_Exercises to complete_:
(a) Quote everything from "Accompanying the excitement" down to "something she wasn’t." in the passage on Blair and Thatcher.
(b) According to the passage on Blair and Thatcher, which scheme left councils understocked on social housing?

Accompanying the excitement that seemed to fizz, both from the neck of a bottle of Panda Pop as I stomped home from school along the Bristol Road in south Birmingham, and between the pixels that jostled for space on the blizzard holding screen when my impatient fingers ventured beyond the five terrestrial channels, was the image of a man. Tony Blair’s frenzied grin was the soundtrack to a time period built on edifice. For all of the hatred that the industrial working classes felt towards Margaret Thatcher, it would be Blair who eventually put paid to many people’s participation in party politics, confirming all of their worst suspicions about the political class: that they were untrustworthy and governed more by PR strategy than meaningful policies. After all, Thatcher, for all her draconian horror, could hardly be accused of pretending to be something she wasn’t.
But what Blair continued under a more deceitful guise had nevertheless begun with her. Most obvious and damaging among Thatcher’s domestic plans was to undermine the systems that supported working-class people. Pulling the rug of social support out from under those at the greatest disadvantage in society was a technique devised to incentivise greater social mobility. This was Thatcher’s big plan for the economy, made most vivid by the controversial right-to-buy scheme that left councils understocked on social housing. Though Thatcher had not been in office since 1990, and her replacement, the less divisive John Major, had gone some way to pacifying some critics, the continuation of Tory rule was inescapable, and Major was still largely considered a Thatcherite puppet in the years that followed. Therefore, and on account of the sheer magnitude of her reforms, Thatcher’s presence was still being felt by the working classes when Tony Blair was elected Leader of the Opposition in 1994.

_Dataset content_:
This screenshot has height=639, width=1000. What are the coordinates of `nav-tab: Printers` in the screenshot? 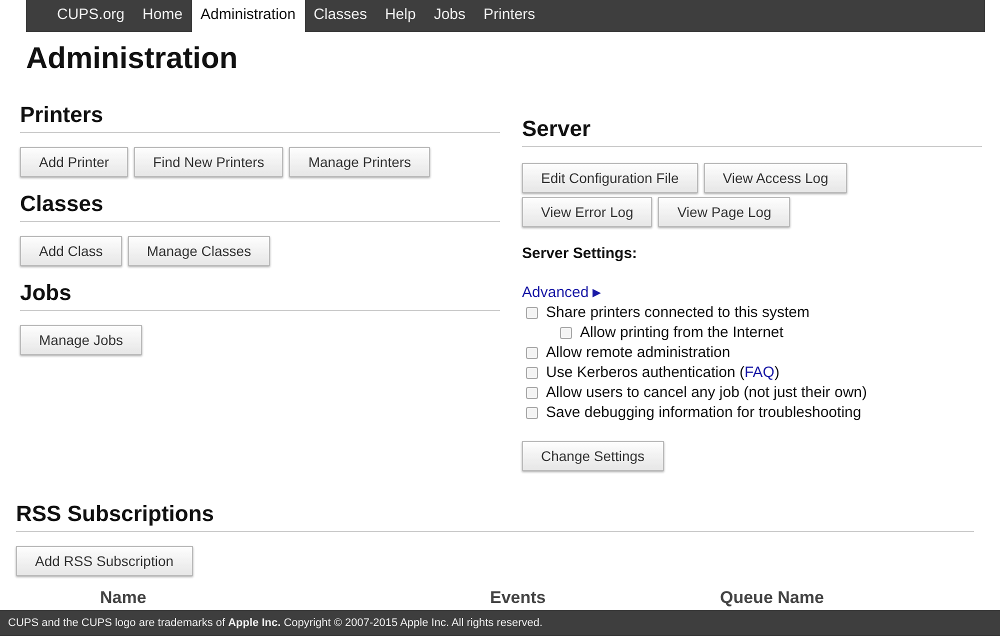 It's located at (509, 16).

_Answers to this exercise_:
(a)
Accompanying the excitement that seemed to fizz, both from the neck of a bottle of Panda Pop as I stomped home from school along the Bristol Road in south Birmingham, and between the pixels that jostled for space on the blizzard holding screen when my impatient fingers ventured beyond the five terrestrial channels, was the image of a man. Tony Blair’s frenzied grin was the soundtrack to a time period built on edifice. For all of the hatred that the industrial working classes felt towards Margaret Thatcher, it would be Blair who eventually put paid to many people’s participation in party politics, confirming all of their worst suspicions about the political class: that they were untrustworthy and governed more by PR strategy than meaningful policies. After all, Thatcher, for all her draconian horror, could hardly be accused of pretending to be something she wasn’t.

(b) The right-to-buy scheme.